As the children from the golla community were following me hoping that I would take pictures of them, a water tanker drove into the settlement and stopped in the midst of the colony. “The families call for water tankers once a week. A family of five pays 500 to get water and fills them in these blue barrels for a week’s use,” explained Gangaiah.
The government hasn’t provided water or electricity supply to them as they do not possess any legal documents concerning the state of Karnataka. “We move around a lot, the government didn’t have any problem with us so far. But if they ask us to move, we will move. Already ten families went back to Ongole in Covid,” added Gangeshwar.
What leaves one disconcerted is the “toilets” they have built for themselves. While men defecated and took baths in the open, women had raised a tent-like structure with the roof open to the sky to take baths.
The women of the community didn’t bother to stop. They were busy cooking, fetching water, tending the cows or at best chasing away kids who got mischievous. As I approached a middle-aged woman adorned in pink sari to enquire about the dangers of bathing in almost an open space, she simply shrugged. “Our women don’t speak much to outsiders,” chuckled Gangaiah.
The people of the community used candles to survive the night as they started settling in the early 2000s. “One candle costs 5 rupees. So we installed solar panels with one light bulb per house seven years ago,” Gangeshwar said.
The only educated youngster in the settlement, Durga, a 20-year-old high school graduate, stopped his studies midway due to online education. “I am looking for a job. I am not interested in studying further,” he said with a lazy smile. The other children of the golla community are sent to a nearby Anganwadi or sent back to Ongole to stay in their relatives’ houses and pursue education from government schools.
Interestingly, none of them has contracted Covid-19 even while living under such cramped conditions. “We could not mobilise at the beginning of the lockdown. So we went back to our hometowns. When all the other workers left by walking from state to state, we managed to get on a goods lorry to transport us to Ongole. We had to pay him a huge sum. We started coming back as they eased the lockdown early this year,” Gangeshwar said.

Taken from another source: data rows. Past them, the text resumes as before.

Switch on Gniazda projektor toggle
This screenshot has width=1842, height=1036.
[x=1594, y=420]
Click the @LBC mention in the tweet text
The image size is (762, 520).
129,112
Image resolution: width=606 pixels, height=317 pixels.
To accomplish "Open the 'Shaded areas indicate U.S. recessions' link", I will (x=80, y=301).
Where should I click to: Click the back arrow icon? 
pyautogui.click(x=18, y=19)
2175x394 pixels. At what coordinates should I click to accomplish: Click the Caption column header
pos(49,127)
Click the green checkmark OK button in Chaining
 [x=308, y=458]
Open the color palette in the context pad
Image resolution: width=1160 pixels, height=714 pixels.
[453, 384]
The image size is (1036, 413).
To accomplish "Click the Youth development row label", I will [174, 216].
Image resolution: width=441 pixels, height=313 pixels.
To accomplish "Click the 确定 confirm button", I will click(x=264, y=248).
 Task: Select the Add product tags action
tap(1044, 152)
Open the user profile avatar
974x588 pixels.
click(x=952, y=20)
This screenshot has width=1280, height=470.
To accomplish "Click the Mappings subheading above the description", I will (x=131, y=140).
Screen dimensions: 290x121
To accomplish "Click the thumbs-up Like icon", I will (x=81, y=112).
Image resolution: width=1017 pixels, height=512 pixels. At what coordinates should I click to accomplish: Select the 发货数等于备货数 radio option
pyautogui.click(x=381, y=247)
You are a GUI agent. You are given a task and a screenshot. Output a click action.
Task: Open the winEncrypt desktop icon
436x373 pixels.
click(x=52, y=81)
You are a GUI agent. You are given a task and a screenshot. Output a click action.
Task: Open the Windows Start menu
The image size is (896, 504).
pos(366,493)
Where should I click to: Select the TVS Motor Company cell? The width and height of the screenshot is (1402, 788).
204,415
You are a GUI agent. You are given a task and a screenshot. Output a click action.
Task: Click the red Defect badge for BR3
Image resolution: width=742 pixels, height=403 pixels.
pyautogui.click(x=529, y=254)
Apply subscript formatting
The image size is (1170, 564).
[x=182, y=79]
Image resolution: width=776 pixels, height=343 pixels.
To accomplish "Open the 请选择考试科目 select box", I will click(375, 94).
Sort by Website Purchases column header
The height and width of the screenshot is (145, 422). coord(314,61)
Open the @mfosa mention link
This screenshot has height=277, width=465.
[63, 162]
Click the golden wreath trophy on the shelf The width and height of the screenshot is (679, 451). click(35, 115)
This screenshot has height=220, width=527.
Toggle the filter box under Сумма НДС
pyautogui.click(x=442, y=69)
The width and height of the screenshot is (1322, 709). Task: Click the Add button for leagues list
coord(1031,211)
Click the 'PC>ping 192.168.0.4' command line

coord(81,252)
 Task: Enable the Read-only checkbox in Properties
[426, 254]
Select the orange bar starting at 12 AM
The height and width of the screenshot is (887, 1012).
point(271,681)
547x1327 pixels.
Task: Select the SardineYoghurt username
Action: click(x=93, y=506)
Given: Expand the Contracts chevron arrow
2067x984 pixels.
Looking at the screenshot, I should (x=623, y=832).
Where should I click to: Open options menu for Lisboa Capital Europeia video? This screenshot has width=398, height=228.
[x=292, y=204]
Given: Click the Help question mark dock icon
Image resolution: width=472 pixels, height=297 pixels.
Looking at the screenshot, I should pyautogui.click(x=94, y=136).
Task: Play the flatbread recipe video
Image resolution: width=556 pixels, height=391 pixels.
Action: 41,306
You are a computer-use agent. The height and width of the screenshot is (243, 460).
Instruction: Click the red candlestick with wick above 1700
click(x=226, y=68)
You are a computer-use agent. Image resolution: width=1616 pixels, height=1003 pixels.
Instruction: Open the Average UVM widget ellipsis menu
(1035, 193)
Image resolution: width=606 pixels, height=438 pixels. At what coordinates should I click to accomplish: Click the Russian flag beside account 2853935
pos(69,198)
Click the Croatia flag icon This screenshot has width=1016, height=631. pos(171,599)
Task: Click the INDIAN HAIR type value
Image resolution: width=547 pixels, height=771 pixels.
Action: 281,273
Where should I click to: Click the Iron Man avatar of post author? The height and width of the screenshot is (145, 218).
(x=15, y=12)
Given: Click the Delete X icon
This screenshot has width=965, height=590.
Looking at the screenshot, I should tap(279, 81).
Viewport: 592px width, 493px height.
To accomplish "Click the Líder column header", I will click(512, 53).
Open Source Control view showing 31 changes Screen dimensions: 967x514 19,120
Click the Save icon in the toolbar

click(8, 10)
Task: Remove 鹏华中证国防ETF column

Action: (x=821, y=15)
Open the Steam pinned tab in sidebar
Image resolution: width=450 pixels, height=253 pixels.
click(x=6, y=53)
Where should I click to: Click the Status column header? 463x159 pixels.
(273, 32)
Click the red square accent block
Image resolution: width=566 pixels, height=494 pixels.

The gollas get help from the pastors from a nearby church, and a teacher from the Anganwadi. “Pastors and the teachers provide us with rations even in normal times. They give rice, dal and guddu (egg).”
The members of the community did not seem to have contact with the pastor or the teacher apart from being docile beneficiaries of the goods provided.
Commenting on the discrimination they face while walking down the streets, Gangaih said, “Since cows are considered auspicious, some respect us and give money. But gone are those days. People abuse us now. If the cow urinates and defecates on the road, they yell at us saying ‘Don’t you have hands and legs to get a job?’ and make us clean the urine and dung.”
“We are on the run all day. The money that we make is spent on our cattle. We don’t have time to think if we are being treated badly. Survival matters for us,” Gangaiah said. A faint voice comes from one of the tents, an elderly woman lying on her cot, coughs and asks me for a bidi – Gangaiah laughs and reprimands her “They are guests, don’t ask them anything.” The old lady was the only woman from the community to speak to me.